В склеп попытался осторожно спуститься Рахматулин, но в темноте споткнулся на полуразвалившихся ступеньках и кубарем скатился, точно мешок, под ноги партизан.
Раздался сдержанный смех.
– Ровно домовой!
– Всех покойников переполошит.
– Тоже еще… потомок Чингисхана!…
Рахматулин чертыхнулся и доложил невидимому в темноте командиру:
– Звездочки на небе обозначились.
Рузметов облегченно вздохнул, улыбнулся и мигнул фонариком на часы: без семи двенадцать. Можно считать, что остается час.
Но чем ближе подходило условленное время, тем напряженнее и томительнее становилось ожидание. Люди уже не шутили, а сидели молча, оцепенев от ожидания, нарушая могильную тишину лишь нетерпеливыми вздохами.
В половине первого лейтенант Рузметов вышел наружу и долго не возвращался. Наконец послышался его певучий, с едва заметным акцентом голос:
– Тихо, поодиночке, за мной!
Небо чистое, усыпанное мерцающими звездами. Лишь высоко-высоко, словно выше звезд, плавают одинокие облачка. Дует свежий ветерок.
Цепочкой, обходя памятники, кресты, могильные холмы, обнесенные решетчатыми изгородями, натыкаясь на голые кусты сирени и стволы деревьев, следовали партизаны за идущими впереди Рузметовым и Добрыниным. И
вдруг где-то далеко-далеко, едва ощутимо для слуха, послышались рокочущие звуки моторов. Все мгновенно остановились. Рокот рос, усиливался и слышался уже явственней.
И тотчас же рокот моторов был заглушён истошным воем сирены. Воздушная тревога! Значит, летят свои. Залились и паровозные гудки на станции. Рявкнули зенитки.
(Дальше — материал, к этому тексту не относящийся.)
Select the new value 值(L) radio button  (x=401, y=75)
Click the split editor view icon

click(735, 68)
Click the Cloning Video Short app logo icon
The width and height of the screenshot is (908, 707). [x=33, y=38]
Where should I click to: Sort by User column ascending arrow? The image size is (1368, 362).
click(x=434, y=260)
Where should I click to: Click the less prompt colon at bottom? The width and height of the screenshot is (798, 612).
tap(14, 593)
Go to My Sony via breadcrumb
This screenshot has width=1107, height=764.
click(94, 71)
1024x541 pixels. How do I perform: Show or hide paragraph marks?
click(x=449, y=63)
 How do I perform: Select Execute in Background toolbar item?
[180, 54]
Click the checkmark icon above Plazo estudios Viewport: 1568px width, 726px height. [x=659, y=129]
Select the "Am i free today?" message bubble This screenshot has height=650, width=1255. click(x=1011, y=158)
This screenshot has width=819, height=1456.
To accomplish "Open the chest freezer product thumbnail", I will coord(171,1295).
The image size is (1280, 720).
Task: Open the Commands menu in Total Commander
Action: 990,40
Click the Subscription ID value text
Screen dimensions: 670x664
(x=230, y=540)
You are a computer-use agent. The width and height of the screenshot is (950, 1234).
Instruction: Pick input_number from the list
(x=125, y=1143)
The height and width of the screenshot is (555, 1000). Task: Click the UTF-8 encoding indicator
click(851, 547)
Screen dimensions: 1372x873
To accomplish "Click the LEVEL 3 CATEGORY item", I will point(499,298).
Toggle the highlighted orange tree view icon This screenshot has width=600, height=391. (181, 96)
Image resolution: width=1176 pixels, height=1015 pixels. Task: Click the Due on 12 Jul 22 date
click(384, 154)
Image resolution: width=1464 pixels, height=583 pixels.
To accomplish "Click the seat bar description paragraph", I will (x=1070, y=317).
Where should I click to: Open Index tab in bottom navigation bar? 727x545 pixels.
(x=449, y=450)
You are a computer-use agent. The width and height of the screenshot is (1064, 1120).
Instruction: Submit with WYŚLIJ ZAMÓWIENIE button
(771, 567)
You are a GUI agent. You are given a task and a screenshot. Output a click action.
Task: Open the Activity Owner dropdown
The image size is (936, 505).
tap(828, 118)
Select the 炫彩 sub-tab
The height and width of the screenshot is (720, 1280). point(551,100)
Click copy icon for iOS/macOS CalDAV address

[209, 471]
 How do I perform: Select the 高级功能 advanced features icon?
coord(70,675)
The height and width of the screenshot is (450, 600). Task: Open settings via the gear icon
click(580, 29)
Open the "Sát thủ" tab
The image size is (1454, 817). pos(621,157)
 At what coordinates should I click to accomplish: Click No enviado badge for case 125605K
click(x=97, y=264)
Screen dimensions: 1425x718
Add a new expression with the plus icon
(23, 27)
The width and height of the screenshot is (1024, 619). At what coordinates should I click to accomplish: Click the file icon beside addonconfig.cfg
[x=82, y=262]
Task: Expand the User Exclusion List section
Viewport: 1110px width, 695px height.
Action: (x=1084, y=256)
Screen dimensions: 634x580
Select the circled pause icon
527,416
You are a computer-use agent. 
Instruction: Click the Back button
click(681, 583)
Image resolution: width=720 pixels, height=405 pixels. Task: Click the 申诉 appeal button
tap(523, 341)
По небу пошли шарить лучи прожекторов.
Совсем близко раздались тревожные торопливые удары в звонкий колокол. Это в тюрьме. Враги зашевелились.
Вот и западная кладбищенская стена. За ней вырисовывается мрачное здание тюрьмы. Тюрьму и кладбище разделяет шоссейная дорога.
Партизаны прижимаются к холодной кирпичной стене.
Она здесь в рост человека.
По шоссе, мимо тюрьмы и кладбища, без света стремительно проносятся автомашины. Одна… другая… третья…
В стороне вокзала зенитки хлопают особенно неистово.
Раскатисто ухнули первые бомбы; под ногами закачалась земля.
– Так его!… – крякнул кто-то около Добрынина. –
Сейчас начнется полоскание.
Комиссар хотел сделать замечание бойцу, нарушившему тишину, но голос его потонул в грохоте бомбежки.
Началось «полоскание». За первой серией разрывов последовала вторая, третья, четвертая. Бомбы рвались уже не только в районе станции, но и у других намеченных партизанами объектов.